Addiction sure is one bitch to get over. "I'll just have two" you say to yourself, knowing that is fine. But it gives you that nice, slight tingle all over your body. No sooner have you finished the ritual, you either decide on two more straight after, or ten-minutes later. Either way, you have more, because you can always feel even better. Then it snowballs until you have none - then what do you do? Either hang out for a week - a week of cramps, physical and psychological pain and torment, nightmares, sweats, chills... just to name a few. Either that, or you go off sniffing about the black market, around unsavoury type of people, which also ends up costing you an arm and a leg.

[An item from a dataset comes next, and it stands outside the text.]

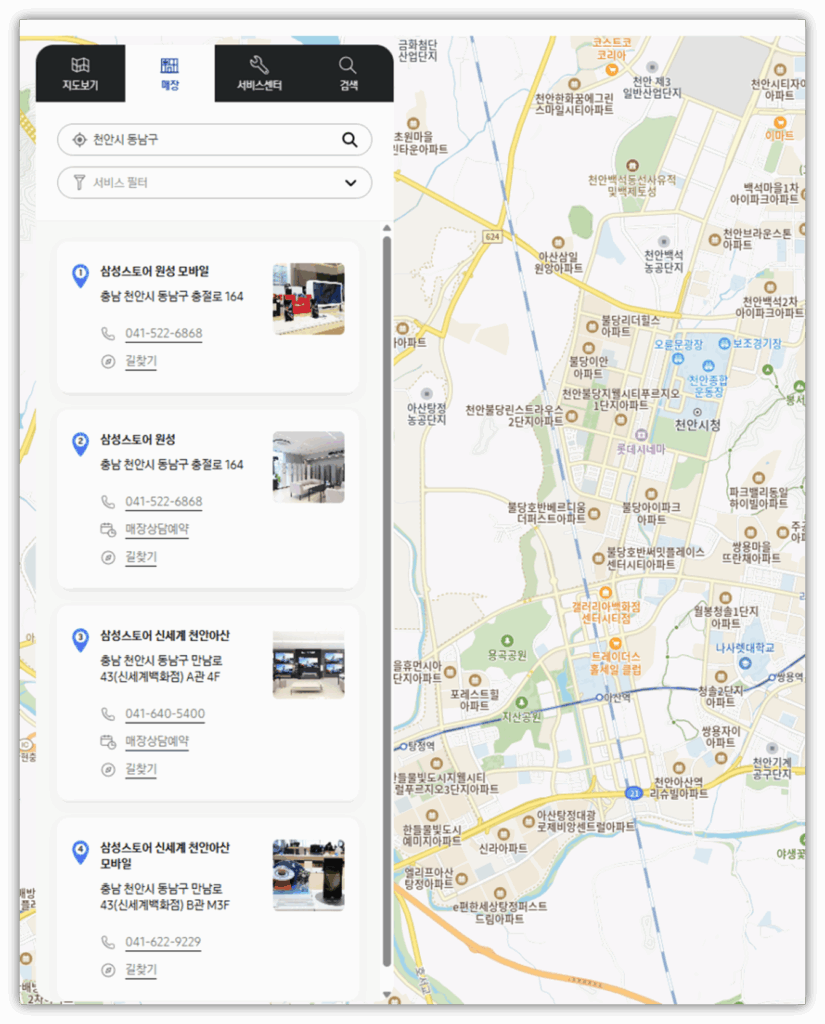This screenshot has height=1024, width=825.
Task: Click the funnel filter icon
Action: (x=79, y=183)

It is time. Time to beat this affliction. Time to realise that I can't do this on my own. Time to put it on the cross. If I keep going on the way I have been, then basically, Jesus' death was in vain. The pain he went through in order to save ME was simply pointless - nails hammered through his hands and feet, thorns digging into his crown, the burning pain of whips across his back, the heavy weight of the cross he carried... "Why did I do this for you?" He would be saying.

This Lenten season, I am going to make the time - even if I have to go out of my way or go without doing certain other things - in order to spend some time with Jesus. Spend some time with Him in private at home. Some time with Him inside of me as I partake of His Body and Blood. Some time kneeling before His glorious Body in the form of Adoration. Then some more time with Him just inside my own head throughout the day.

If anyone can help me help myself, it is Jesus. I need to stop believing in myself that I can do it on my own, because I know I cannot. I need to start putting it on the cross - offering my pain and sufferings, also my pleasure and good works - up to Him on His cross as he looks down at me, arms spread to embrace me, head tilted down to kiss me and heart protruding full of love.

1 comment:

  1. You are right. You can't get over addiction on
    your own. You need the help of Jesus, as well as the people who care about you. Avoid the unsavory characters who will use and abuse you,
    especially those who support and share your
    addictions. Seek out those who will offer you
    intense and loving spiritual relationships as
    exemplified by the English Catholic St. Aelred.